Ao começar suavemente, mediante perguntas amenas, do tipo: como vai (?) sente-se bem (?), o diretor se pôs a aumentar o tom da conversa, para se tornar agressivo, paulatinamente. 
 
A sua intenção se tornara clara ao provocar, causar irritação na atriz e em um dado momento, ela explodiu, por não suportar mais os dardos mentais lançados pelo mestre. Em princípio, Eva alegou que não conseguia raciocinar com a mesma rapidez em uma língua estrangeira, ao que o mestre lhe retrucou que continuasse a se expressar em português, então.
Bingo... Al queria vê-la como reagia quando nervosa, ao falar através de uma língua latina e quando se deu por satisfeito, gritou “cut”, para encerrar o teste. 
 
Dias depois, Eva recebeu o comunicado que não fora escolhida, pois uma atriz alemã chamada, Karin Dor, fora contratada para o papel.
Claro que Eva se chateou, pois tal oportunidade poderia ter aberto portas internacionais e ela reunia condições para construir uma carreira fora do Brasil, como boa atriz que era (é). 
 
Todavia, inteligente e bem resolvida que era (é), a não concretização dessa oportunidade também não lhe causou dano algum e assim, de volta ao Brasil, o teatro, a TV e o cinema continuaram a contar com o seu talento, aliás, até hoje, ainda bem para a cultura nacional. 
 
O filme em questão foi: “Topaz” (“Topázio”).
Como eu já disse anteriormente, foi mais um filme de Hitchcock a centrar as suas baterias em uma trama mirabolante, em meio à Guerra Fria, e neste caso, a inclusão da personagem cubana foi importante para a história. 
 
Mas daí a contratar uma atriz alemã para interpretar uma mulher cubana, em detrimento de não haver contratado Eva, foi estranho em princípio.
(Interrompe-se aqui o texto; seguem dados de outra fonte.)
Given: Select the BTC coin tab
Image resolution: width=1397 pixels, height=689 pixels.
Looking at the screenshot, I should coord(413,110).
Mas foi um fato também, que a atriz em questão era morena e não detinha o padrão típico do biotipo germânico.
Voluptuosa, Karin tinha mais aparência latina que a própria Eva, que filha de pai alemão e mãe argentina com origem ucraniana, mais se parecia com uma moça europeia, do que latino-americana. 
 
Além disso, houve a intercessão do fator de maior peso: Karin Dor já houvera sido uma "Bond Girl" em 1967, quando atuara em um dos filmes da franquia da saga do agente secreto britânico, James Bond-007 (no filme: "You Only Live Twice" - "Com 007, só se vive duas vezes"). Quero crer que tenha sido essa a razão maior para a sua contratação.

Eva sempre brinca nas entrevistas que concede, ao tocar nessa passagem de sua vida, que o seu consolo foi que o filme não entrou na lista dos melhores trabalhos do mestre, e pelo contrário, é considerado por muitos, uma obra menor em sua filmografia.
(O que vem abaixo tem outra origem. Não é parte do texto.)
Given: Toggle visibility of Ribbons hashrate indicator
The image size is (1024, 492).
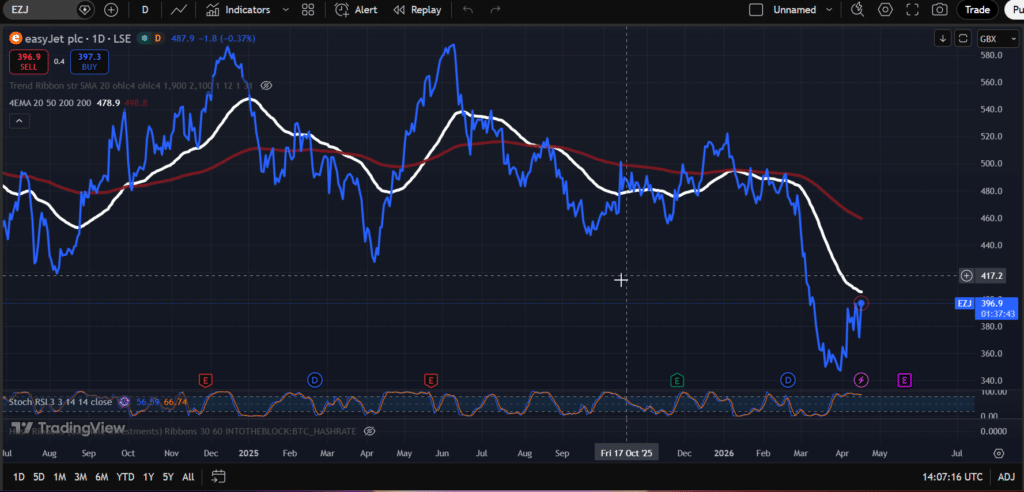Looking at the screenshot, I should click(x=368, y=430).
Particularmente, eu tendo a concordar com essa opinião generalizada, mas em termos, pois faço a ressalva de que “Topázio” é demonizado em demasia, porque embora realmente não reúna condições para se comparar às melhores obras de sua filmografia, está longe de ser um filme ruim.
Ao ir além, ao se comparar com 99% do que observamos na produção cinematográfica de alguns anos para cá, "Topázio" é um filme espetacular. 
 
Assim foi essa curiosa passagem de uma grande atriz brasileira, pelas mãos de Alfred Hitchcock, ou seja, o dia em que o mestre do suspense quase falou...”alô, doçura”....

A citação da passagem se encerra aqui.